そんなドラフトで、運命に翻弄される者、翻弄されまいとあがく者を中心とした人間模様はとても印象的です。本人、指名する球団の思惑が絡み合い、駆け引きした結果、驚くような結末が訪れることも。今回はそんなドラフトでの驚きの中心にいた選手と関係者たちをまとめます。
桑田真澄(PL学園→巨人)
1985年の秋。高校3年間の活躍で全国にその名が知れ渡るスターとなっていた桑田真澄は、くじ引きにより自らの運命が決まるのに抗った……とされていた。PL学園でともにプレーした僚友・清原和博はプロ志望を明確に打ち出し、尊敬する王貞治監督の率いる巨人か地元・阪神でのプレーを希望。桑田はその一方で、大学進学を表明。名門・早稲田大へ入学すると発表しその意思は固いとされていた。
ドラフト当日の11月20日。南海、日本ハム、中日、近鉄と各球団が清原を指名していく。全体で8番目、この年セ・リーグ3位の巨人の指名順がくると、「クワタ マスミ 17歳、投手、PL学園高校」の声が響く。巨人は桑田を強行指名したのである。その後、西武と阪神が清原を指名。抽選の結果、清原との交渉権は西武が獲得した。記者会見上の清原の目には涙があった。その一方で指名を受けた桑田は早稲田大進学をひるがえし、入団を決めた。
今では「実は桑田はプロ入りに心が傾いていた。それを知った西武が桑田の2位強行指名を狙っており、それを察知した巨人が清原をあきらめてでも西武入りを阻もうとした」という話は知られるようになったが、当時は巨人と密約していたと指摘され、桑田は激しいバッシングを浴びた。ただ清原について言えば、熱烈に志望していた巨人に求められなかったことは確か。涙には理があった。
[桑田真澄・チャート解説]
進学希望をしていた早稲田大野球部の監督も「ウチにくる」と発言し、誰もが進学と想像していたところに巨人の指名。まさかの指名度は5。ドラフト直前まで巨人と清原和博は相思相愛と思われていた。清原視点だと裏切られ度も5。選手名を読み上げるパ・リーグ広報部長のパンチョ伊東(一雄)氏もマイクには乗らなかったが「本当に?」と口を動かした。アクシデント性は高くトラブル度も5。

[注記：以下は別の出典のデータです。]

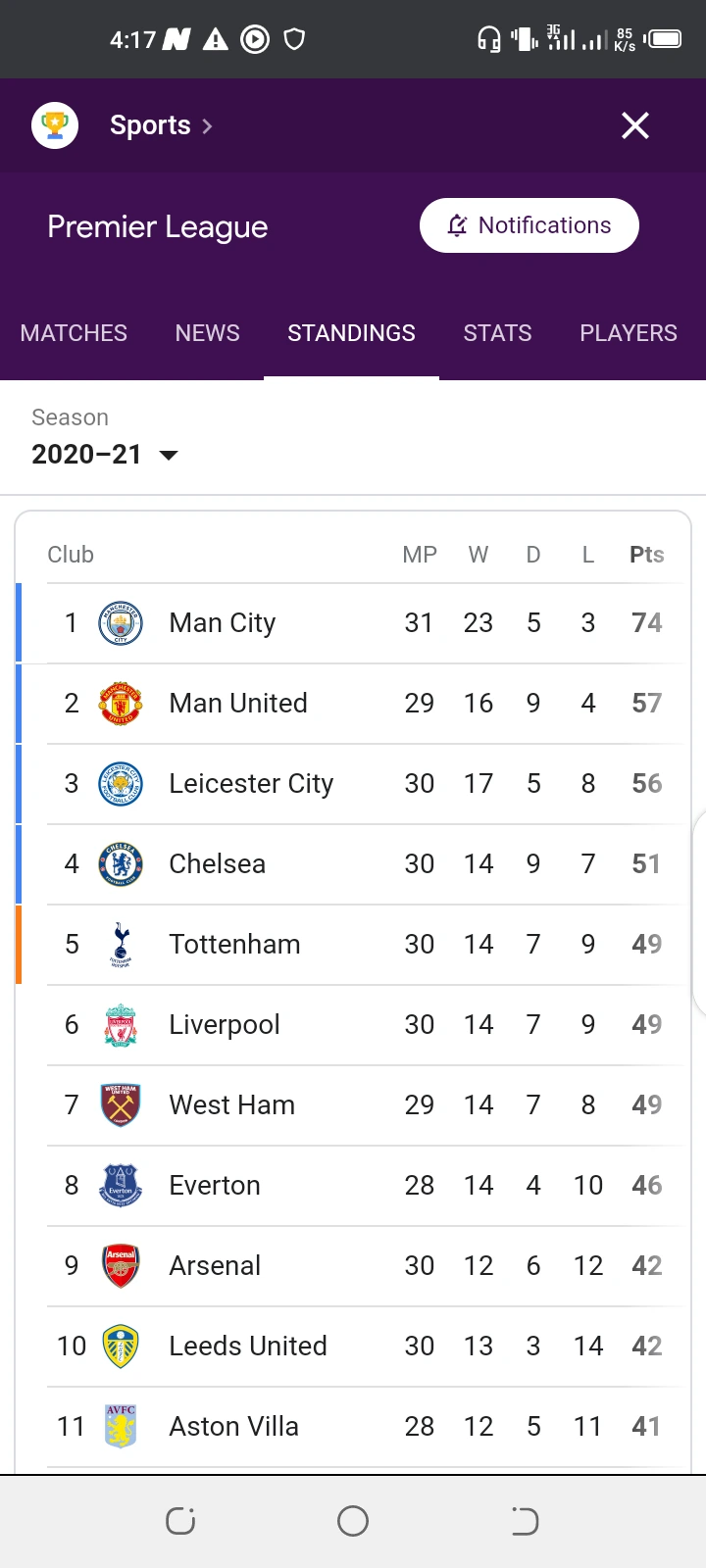Tap the Sports trophy icon
This screenshot has width=706, height=1568.
coord(55,125)
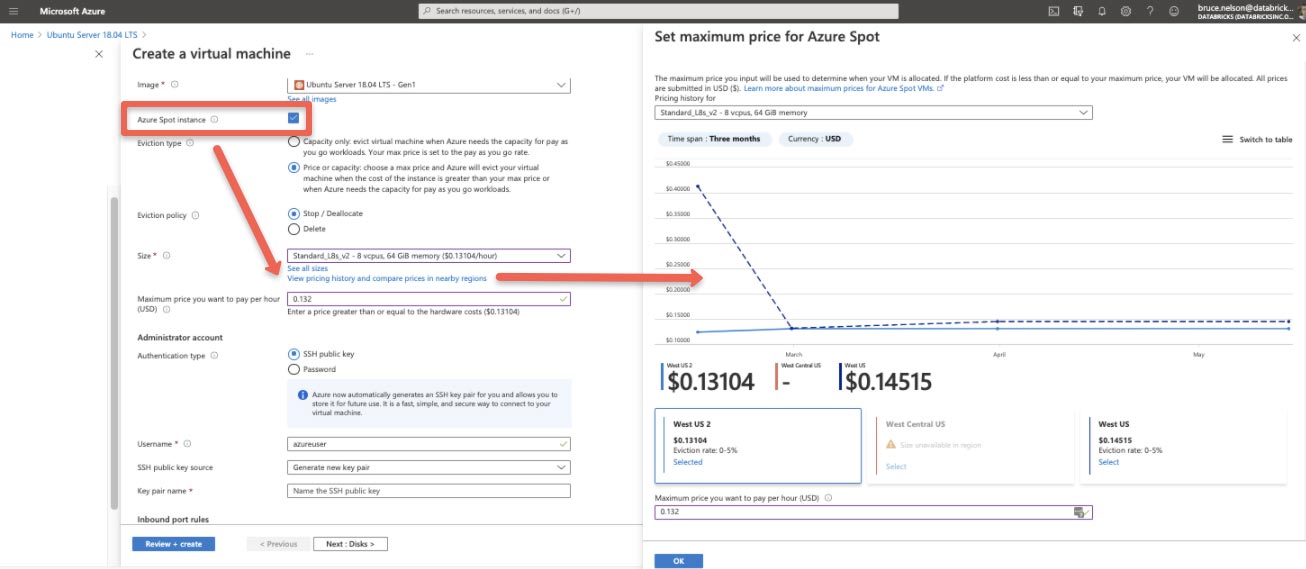The image size is (1306, 569).
Task: Click the feedback smiley icon
Action: click(1174, 11)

※チャートは、ドラフトでのサプライズの3要素、誰もが想像しなかったかどうかの「まさかの指名度」、何かしらの約束が反故にされたかどうかの「裏切られ度」、予想外の事態などによりドラフト会場や周辺関係者がどれだけ騒然となったかの「トラブル度」について、それぞれ5段階評価しました。(以下同)
江川卓(作新学院職員→巨人)
「空白の1日」で有名な江川だが、しかしよくもまあこれだけ指名され続けたものである。阪急、クラウン、阪神と1位指名を受け、最後に阪神と巨人の間のトレードが成立し、なんとか巨人に入ったが、この経緯だけでも驚きだ。作新学院3年生だった1973年は大学進学を表明していたが、阪急が強行指名。しかし、スカウトは自宅玄関の扉も開けてもらえず。法政大4年生の77年は巨人入団の希望を表明し、ドラフトを迎えるが、指名順2番目の巨人の唯一前に指名権を持つクラウンが指名。江川は再び契約を拒否。
78年のドラフト前日、「クラウンが持つ交渉権はドラフトの前々日で切れる」と野球協約を解釈した巨人は、ドラフト外選手として江川と契約。もちろん球界では非難が集中し、セ・リーグは江川の登録申請を却下。この判断に反発した巨人はドラフトをボイコットした。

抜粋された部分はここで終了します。